■ Action item ■
From the line with "Screen dimensions: 2457x1048" to the last line of the material, both inclusive, transcribe every line exactly and nothing else.

■ Information shown ■
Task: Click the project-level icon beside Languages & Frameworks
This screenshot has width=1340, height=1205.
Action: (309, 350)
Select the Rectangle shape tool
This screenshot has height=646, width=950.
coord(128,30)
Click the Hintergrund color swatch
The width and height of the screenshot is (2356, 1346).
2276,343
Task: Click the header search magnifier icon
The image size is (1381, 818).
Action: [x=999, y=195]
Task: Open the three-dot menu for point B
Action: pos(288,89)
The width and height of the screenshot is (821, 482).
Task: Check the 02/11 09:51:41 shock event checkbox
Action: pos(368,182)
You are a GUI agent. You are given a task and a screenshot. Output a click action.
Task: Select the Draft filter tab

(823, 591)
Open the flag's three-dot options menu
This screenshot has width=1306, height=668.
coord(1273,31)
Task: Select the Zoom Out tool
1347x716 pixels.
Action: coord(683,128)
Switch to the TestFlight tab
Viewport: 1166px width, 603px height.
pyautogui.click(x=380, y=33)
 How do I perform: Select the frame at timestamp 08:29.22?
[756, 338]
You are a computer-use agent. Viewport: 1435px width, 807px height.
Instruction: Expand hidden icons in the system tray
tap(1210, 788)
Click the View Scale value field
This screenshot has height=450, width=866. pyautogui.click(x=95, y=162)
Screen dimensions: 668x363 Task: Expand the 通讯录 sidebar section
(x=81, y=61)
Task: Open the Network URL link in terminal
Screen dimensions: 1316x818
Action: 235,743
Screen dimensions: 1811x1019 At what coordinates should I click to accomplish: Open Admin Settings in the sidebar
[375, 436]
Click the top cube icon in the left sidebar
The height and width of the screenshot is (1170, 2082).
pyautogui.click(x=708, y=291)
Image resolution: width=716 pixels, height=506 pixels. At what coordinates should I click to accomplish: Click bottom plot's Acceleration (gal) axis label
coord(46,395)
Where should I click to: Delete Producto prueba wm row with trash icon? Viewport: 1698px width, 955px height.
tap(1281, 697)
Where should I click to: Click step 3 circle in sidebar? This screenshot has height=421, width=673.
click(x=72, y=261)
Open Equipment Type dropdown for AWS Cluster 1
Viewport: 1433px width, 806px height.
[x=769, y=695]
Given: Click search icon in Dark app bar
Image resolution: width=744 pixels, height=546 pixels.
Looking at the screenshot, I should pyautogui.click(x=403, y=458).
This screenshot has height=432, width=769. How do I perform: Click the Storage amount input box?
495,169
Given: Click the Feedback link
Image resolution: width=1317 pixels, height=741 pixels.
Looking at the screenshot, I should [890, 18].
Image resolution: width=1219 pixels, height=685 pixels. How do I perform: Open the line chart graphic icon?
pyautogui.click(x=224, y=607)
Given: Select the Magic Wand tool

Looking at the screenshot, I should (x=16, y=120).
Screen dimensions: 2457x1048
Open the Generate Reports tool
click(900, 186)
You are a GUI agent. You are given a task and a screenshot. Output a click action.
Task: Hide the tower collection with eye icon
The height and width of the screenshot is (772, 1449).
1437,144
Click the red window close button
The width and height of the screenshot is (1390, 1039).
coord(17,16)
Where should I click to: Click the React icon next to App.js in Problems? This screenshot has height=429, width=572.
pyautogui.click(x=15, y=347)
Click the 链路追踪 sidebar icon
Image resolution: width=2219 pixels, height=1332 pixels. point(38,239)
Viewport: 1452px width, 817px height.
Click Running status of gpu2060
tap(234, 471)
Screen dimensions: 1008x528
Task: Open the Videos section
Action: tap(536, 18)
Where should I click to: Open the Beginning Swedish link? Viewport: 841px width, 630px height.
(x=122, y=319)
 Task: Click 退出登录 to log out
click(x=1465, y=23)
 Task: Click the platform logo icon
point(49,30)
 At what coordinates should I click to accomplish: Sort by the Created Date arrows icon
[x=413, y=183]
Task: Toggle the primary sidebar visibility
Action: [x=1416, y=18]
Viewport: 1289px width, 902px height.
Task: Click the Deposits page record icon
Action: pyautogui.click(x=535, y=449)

■ Exercise answer ■
Screen dimensions: 2457x1048
Open the Generate Reports tool
click(900, 186)
You are a GUI agent. You are given a task and a screenshot. Output a click action.
Task: Hide the tower collection with eye icon
The height and width of the screenshot is (772, 1449).
1437,144
Click the red window close button
The width and height of the screenshot is (1390, 1039).
coord(17,16)
Where should I click to: Click the React icon next to App.js in Problems? This screenshot has height=429, width=572.
pyautogui.click(x=15, y=347)
Click the 链路追踪 sidebar icon
Image resolution: width=2219 pixels, height=1332 pixels. point(38,239)
Viewport: 1452px width, 817px height.
Click Running status of gpu2060
tap(234, 471)
Screen dimensions: 1008x528
Task: Open the Videos section
Action: tap(536, 18)
Where should I click to: Open the Beginning Swedish link? Viewport: 841px width, 630px height.
(x=122, y=319)
 Task: Click 退出登录 to log out
click(x=1465, y=23)
 Task: Click the platform logo icon
point(49,30)
 At what coordinates should I click to accomplish: Sort by the Created Date arrows icon
[x=413, y=183]
Task: Toggle the primary sidebar visibility
Action: [x=1416, y=18]
Viewport: 1289px width, 902px height.
Task: Click the Deposits page record icon
Action: pyautogui.click(x=535, y=449)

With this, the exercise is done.